Source excerpt:

>> begin

I think it might help to flip the argument on its head. If you are a low income person struggling to make ends meet - should you have to forego a meal or two ? Is it fair if a richer person does not have to do the same ? All things considered I’d bet you the higher wealth person still has the less impactful fine.


It's not like speeding tickets are inevitable. I've been driving for over 17 years and I've never been pulled over once (knock on wood). But sure, I don't mind proportional speeding tickets (I never get them), but I think it's a slippery slope of socialism where you start thinking everything should have proportional costs. Why should rich and poor both pay $3 for a gallon milk? Shouldn't the rich pay $30 for a gallon of milk? Heck, they are so out of touch with food costs anyway they probably wouldn't notice.[1]

[1] https://www.youtube.com/watch?v=ad_higXixRA


People make mistakes and exhibit wreckless behavior every once in a while. Unlike milk, the value of a ticket is not set by markets. It is a financial instrument used to discourage behavior. It's really not too dissimilar to a tax. We already have all kinds of progressive taxes - this really isn't much different.



> a rich person speeding is just as dangerous to other drivers as a poor person speeding

this is probably not true. if you look at accident statistics, you'll notice that more expensive, newer cars tend to get into significantly fewer accidents per mile. rich people can afford more capable vehicles and they can afford to maintain them properly.


Falling out of trees isn't governed by the laws of men, but by laws of physics. The laws of man can recognize that capitalism can be very cruel to the poor. The rich are just going to laugh off the cost of the speeding ticket and save up to buy a faster car or bigger house. If you're poor and get a speeding ticket you can't afford, the choice is between going hungry or going cold for the rest of the month. That's a cruel and inhumane and for places that recognize that, the fine for the impoverished so they don't starve. In a practical manner. Sending them off to soup kitchens when they are able to feed themselves outside of the fine that's being imposed on them, is a misuse of everybody's resources.

>> end

Objective: Extend the forum discussion above on scaling speeding fines to income, beginning immediately after its final sentence.

Recorded information:
>> begin

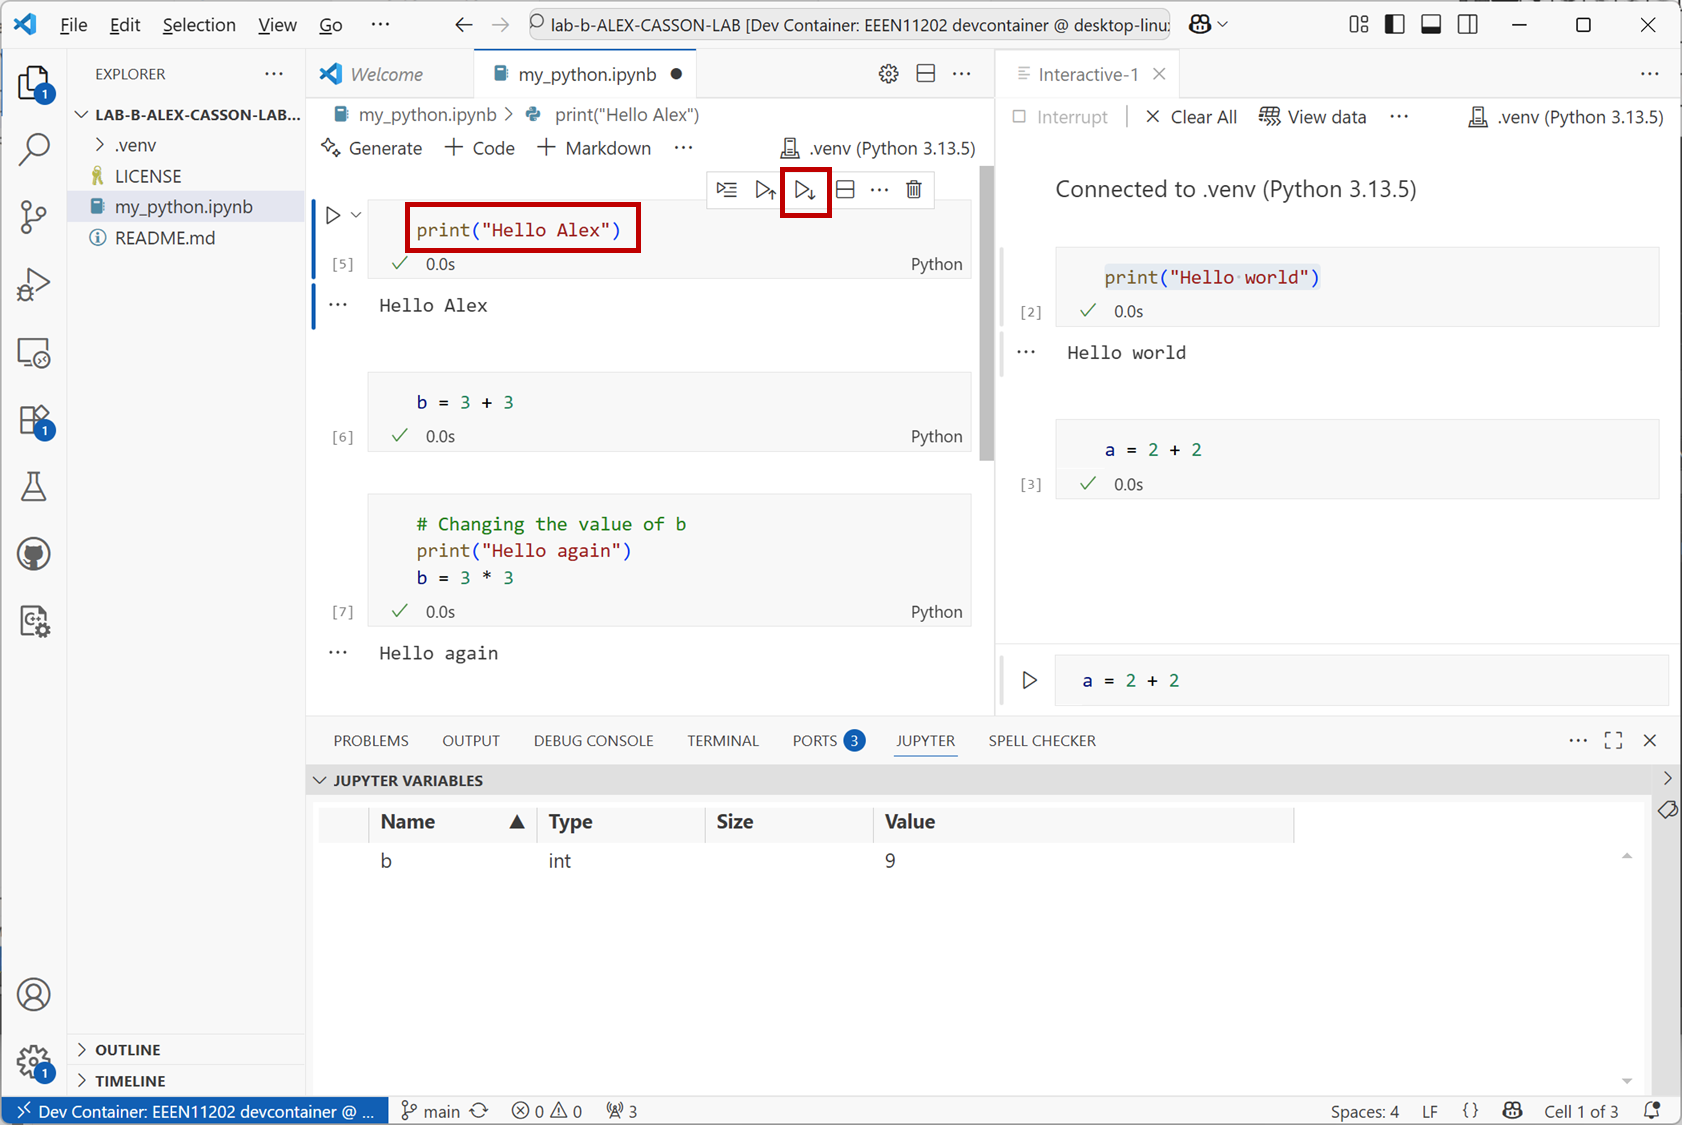Open the Selection menu
Image resolution: width=1682 pixels, height=1125 pixels.
199,25
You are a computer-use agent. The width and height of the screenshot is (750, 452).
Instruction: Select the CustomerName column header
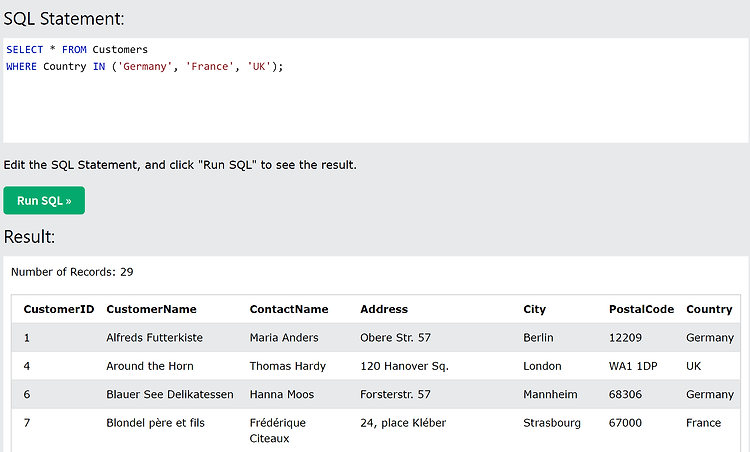pos(151,309)
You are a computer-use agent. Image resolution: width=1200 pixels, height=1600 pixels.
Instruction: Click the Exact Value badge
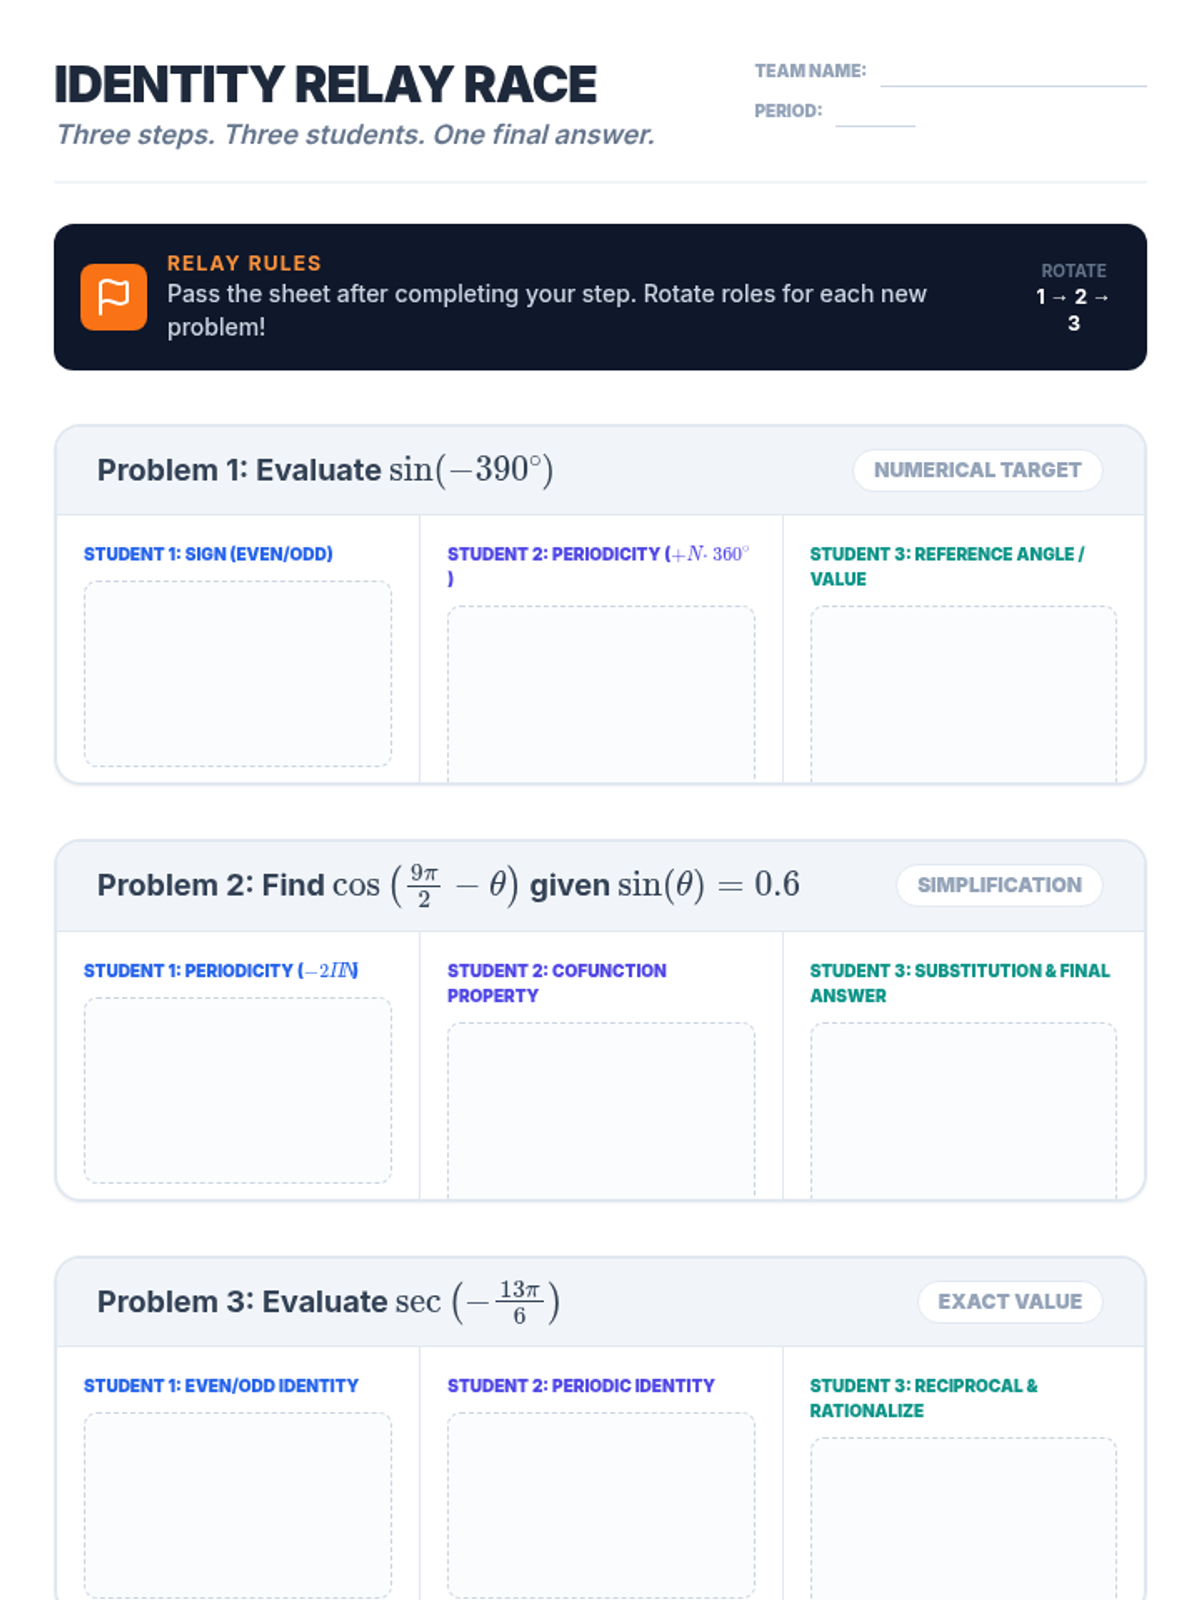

>> end

Output:
> Or should the tree break my hands and give me a concussion on the way down in order to level the playing field?

This is a straw man argument. It would be a decent allegory for jail terms that favor the rich, though.


Many European jurisdictions have this, a so-called day-fine. It’s a just fine, and just fine.

https://en.wikipedia.org/wiki/Day-fine


UK had the same speeding ticket fine based on income years ago. Not sure if they still do.


All the people replying to you seem to be under the assumption that speed limits generally reflect the speeds most people find reasonable to drive in clear conditions. This is a very naive assumption to put it mildly.

That said, as someone who drives vehicles that don't exactly project an image of wealth I'd be perfectly happy with a scaled fine system since rather than getting singled out a fishing stop as a result of going 5-over in a shit car I would be more likely to be ignored in favor of someone who appears more likely to pay a larger fine.


The worst part about price discrimination is that if there are a limited number of players in the market, it feels like, and maybe effectively is, price fixing.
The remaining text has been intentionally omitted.